EXERCISE DESCRIPTION
Apart from the pictures, return every line of the listing exactly.

== MATERIAL PROVIDED ==

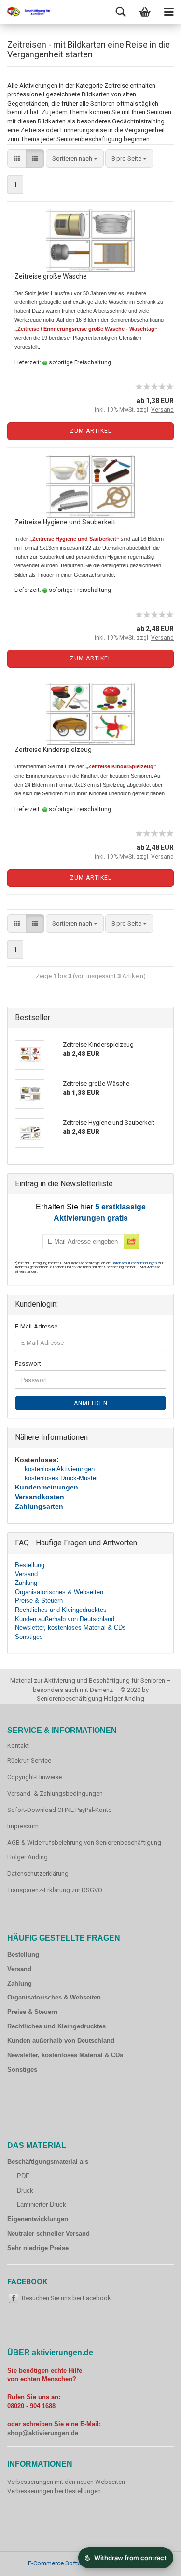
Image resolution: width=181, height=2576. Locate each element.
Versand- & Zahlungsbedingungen (55, 1793)
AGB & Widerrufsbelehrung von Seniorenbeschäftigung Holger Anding (84, 1850)
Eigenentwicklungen (37, 2219)
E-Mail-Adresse (36, 1326)
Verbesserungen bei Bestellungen (54, 2491)
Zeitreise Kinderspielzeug (53, 749)
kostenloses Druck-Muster (61, 1478)
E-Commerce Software (59, 2563)
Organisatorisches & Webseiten (59, 1592)
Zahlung (26, 1582)
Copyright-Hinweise (34, 1777)
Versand (26, 1574)
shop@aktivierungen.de (42, 2433)
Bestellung (29, 1565)
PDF (23, 2176)
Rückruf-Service (29, 1760)
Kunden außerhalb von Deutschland (64, 1619)
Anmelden (91, 1403)
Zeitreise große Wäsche (50, 276)
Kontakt (18, 1745)
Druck (25, 2190)
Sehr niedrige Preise (38, 2248)
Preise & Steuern (39, 1600)
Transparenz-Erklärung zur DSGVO (54, 1889)
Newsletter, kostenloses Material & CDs (70, 1627)
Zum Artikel (90, 431)
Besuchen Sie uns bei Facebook (66, 2298)
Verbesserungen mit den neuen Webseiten (66, 2481)
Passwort (28, 1363)
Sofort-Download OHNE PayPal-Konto (59, 1809)
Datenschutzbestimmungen (134, 1263)
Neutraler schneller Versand (48, 2233)
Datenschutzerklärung (38, 1873)
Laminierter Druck (41, 2204)
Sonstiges (29, 1636)
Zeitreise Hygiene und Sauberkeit (64, 522)
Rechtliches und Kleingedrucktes (61, 1609)
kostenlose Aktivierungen (60, 1469)
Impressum (23, 1826)
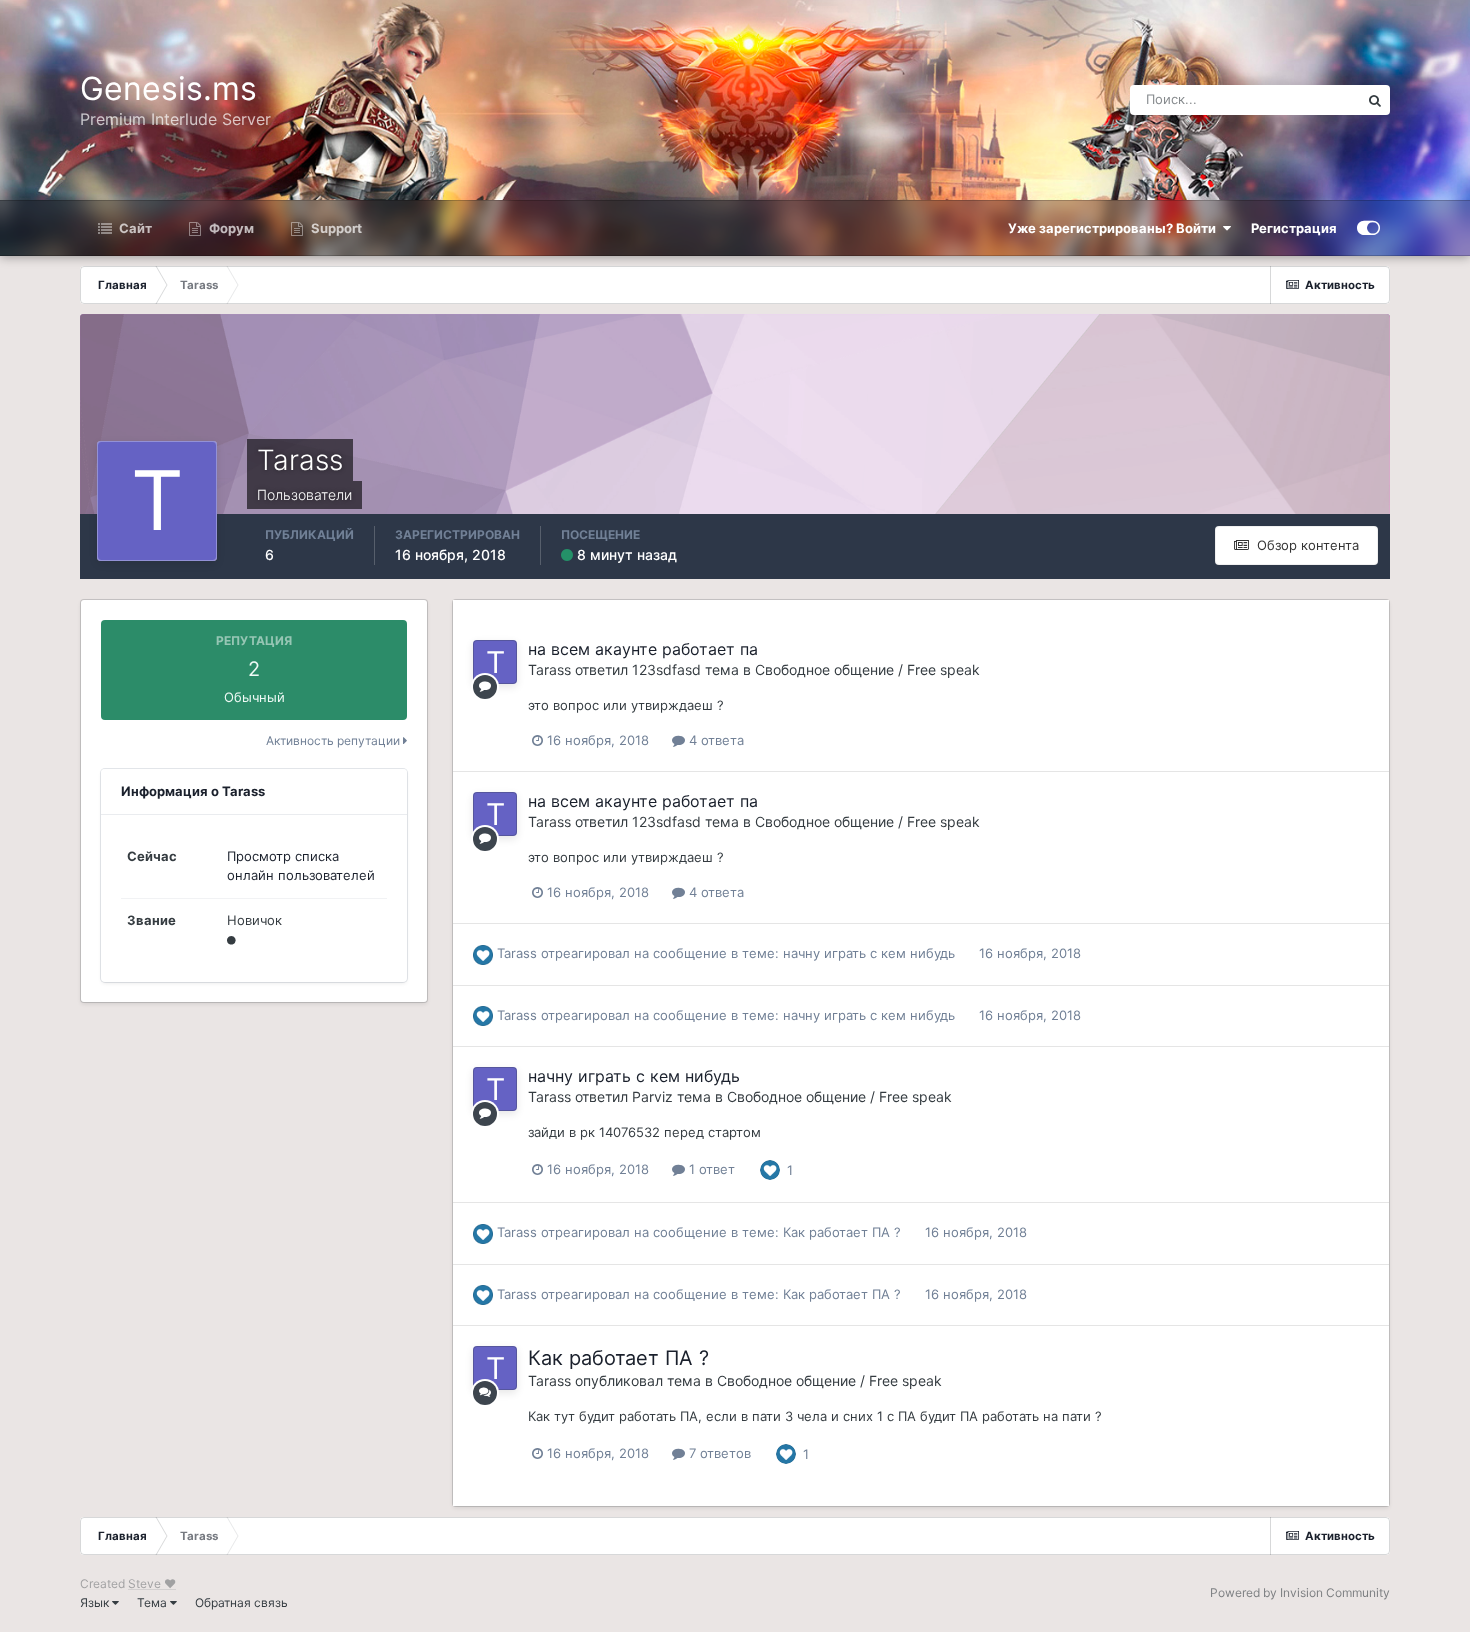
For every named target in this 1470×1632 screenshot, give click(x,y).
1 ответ (710, 1169)
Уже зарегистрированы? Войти (1115, 228)
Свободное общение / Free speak (867, 669)
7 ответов (718, 1453)
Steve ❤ (152, 1583)
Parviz (652, 1096)
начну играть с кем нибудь (869, 953)
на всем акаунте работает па (643, 649)
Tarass (549, 669)
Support (335, 228)
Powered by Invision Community (1300, 1592)
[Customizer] (1368, 228)
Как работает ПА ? (842, 1232)
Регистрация (1294, 228)
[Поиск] (1375, 100)
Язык (96, 1602)
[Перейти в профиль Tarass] (495, 662)
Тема (153, 1602)
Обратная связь (241, 1602)
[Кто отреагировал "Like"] (770, 1169)
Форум (230, 228)
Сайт (134, 228)
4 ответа (714, 740)
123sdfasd (666, 669)
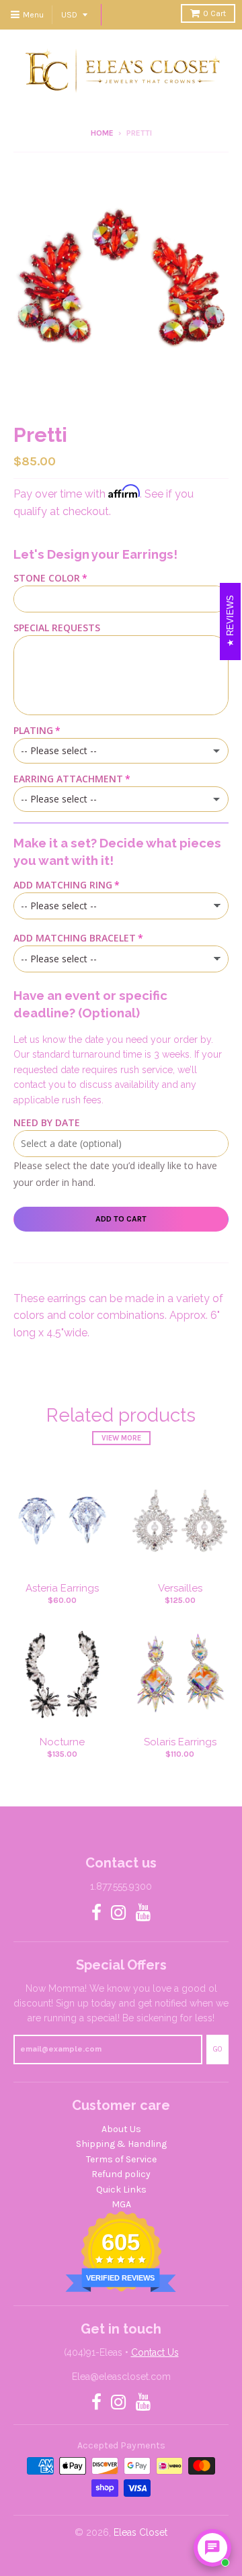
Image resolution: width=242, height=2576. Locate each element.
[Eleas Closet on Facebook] (96, 1913)
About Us (121, 2129)
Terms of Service (121, 2159)
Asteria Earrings (62, 1588)
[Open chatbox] (212, 2548)
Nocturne (62, 1742)
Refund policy (121, 2174)
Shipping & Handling (121, 2144)
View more (121, 1438)
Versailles (180, 1588)
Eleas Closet (140, 2532)
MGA (121, 2204)
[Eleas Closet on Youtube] (143, 1913)
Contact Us (155, 2352)
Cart (214, 13)
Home (102, 133)
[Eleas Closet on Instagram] (118, 1913)
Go (217, 2049)
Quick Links (121, 2189)
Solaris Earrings (180, 1742)
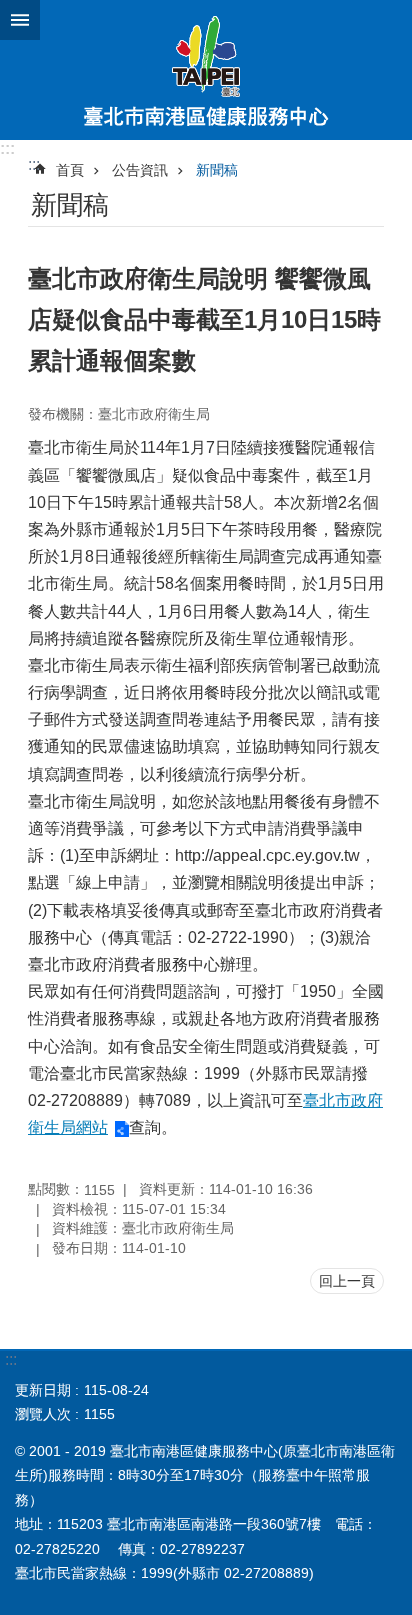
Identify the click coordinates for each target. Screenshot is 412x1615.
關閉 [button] (20, 20)
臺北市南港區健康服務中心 (206, 70)
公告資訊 (140, 170)
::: (7, 148)
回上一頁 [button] (347, 1281)
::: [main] (34, 164)
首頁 (70, 170)
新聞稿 (217, 170)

===

RESULT OF THIS EXERCISE
Image resolution: width=181, height=2576. Locate each element.
Versand- & Zahlungsbedingungen (55, 1793)
AGB & Widerrufsbelehrung von Seniorenbeschäftigung Holger Anding (84, 1850)
Eigenentwicklungen (37, 2219)
E-Mail-Adresse (36, 1326)
Verbesserungen bei Bestellungen (54, 2491)
Zeitreise Kinderspielzeug (53, 749)
kostenloses Druck-Muster (61, 1478)
E-Commerce Software (59, 2563)
Organisatorisches & Webseiten (59, 1592)
Zahlung (26, 1582)
Copyright-Hinweise (34, 1777)
Versand (26, 1574)
shop@aktivierungen.de (42, 2433)
Bestellung (29, 1565)
PDF (23, 2176)
Rückruf-Service (29, 1760)
Kunden außerhalb von Deutschland (64, 1619)
Anmelden (91, 1403)
Zeitreise große Wäsche (50, 276)
Kontakt (18, 1745)
Druck (25, 2190)
Sehr niedrige Preise (38, 2248)
Preise & Steuern (39, 1600)
Transparenz-Erklärung zur DSGVO (54, 1889)
Newsletter, kostenloses Material & CDs (70, 1627)
Zum Artikel (90, 431)
Besuchen Sie uns bei Facebook (66, 2298)
Verbesserungen mit den neuen Webseiten (66, 2481)
Passwort (28, 1363)
Sofort-Download OHNE PayPal-Konto (59, 1809)
Datenschutzbestimmungen (134, 1263)
Neutraler schneller Versand (48, 2233)
Datenschutzerklärung (38, 1873)
Laminierter Druck (41, 2204)
Sonstiges (29, 1636)
Zeitreise Hygiene und Sauberkeit (64, 522)
Rechtliches und Kleingedrucktes (61, 1609)
kostenlose Aktivierungen (60, 1469)
Impressum (23, 1826)
For every named target in this 1470×1632 screenshot, give click(x,y).
1 ответ (710, 1169)
Уже зарегистрированы? Войти (1115, 228)
Свободное общение / Free speak (867, 669)
7 ответов (718, 1453)
Steve ❤ (152, 1583)
Parviz (652, 1096)
начну играть с кем нибудь (869, 953)
на всем акаунте работает па (643, 649)
Tarass (549, 669)
Support (335, 228)
Powered by Invision Community (1300, 1592)
[Customizer] (1368, 228)
Как работает ПА ? (842, 1232)
Регистрация (1294, 228)
[Поиск] (1375, 100)
Язык (96, 1602)
[Перейти в профиль Tarass] (495, 662)
Тема (153, 1602)
Обратная связь (241, 1602)
[Кто отреагировал "Like"] (770, 1169)
Форум (230, 228)
Сайт (134, 228)
4 ответа (714, 740)
123sdfasd (666, 669)
Image resolution: width=242, height=2576. Locate each element.
[Eleas Closet on Facebook] (96, 1913)
About Us (121, 2129)
Terms of Service (121, 2159)
Asteria Earrings (62, 1588)
[Open chatbox] (212, 2548)
Nocturne (62, 1742)
Refund policy (121, 2174)
Shipping & Handling (121, 2144)
View more (121, 1438)
Versailles (180, 1588)
Eleas Closet (140, 2532)
MGA (121, 2204)
[Eleas Closet on Youtube] (143, 1913)
Contact Us (155, 2352)
Cart (214, 13)
Home (102, 133)
[Eleas Closet on Instagram] (118, 1913)
Go (217, 2049)
Quick Links (121, 2189)
Solaris Earrings (180, 1742)
Identify the click coordinates for each target. Screenshot is 412x1615.
關閉 [button] (20, 20)
臺北市南港區健康服務中心 (206, 70)
公告資訊 (140, 170)
::: (7, 148)
回上一頁 [button] (347, 1281)
::: [main] (34, 164)
首頁 (70, 170)
新聞稿 (217, 170)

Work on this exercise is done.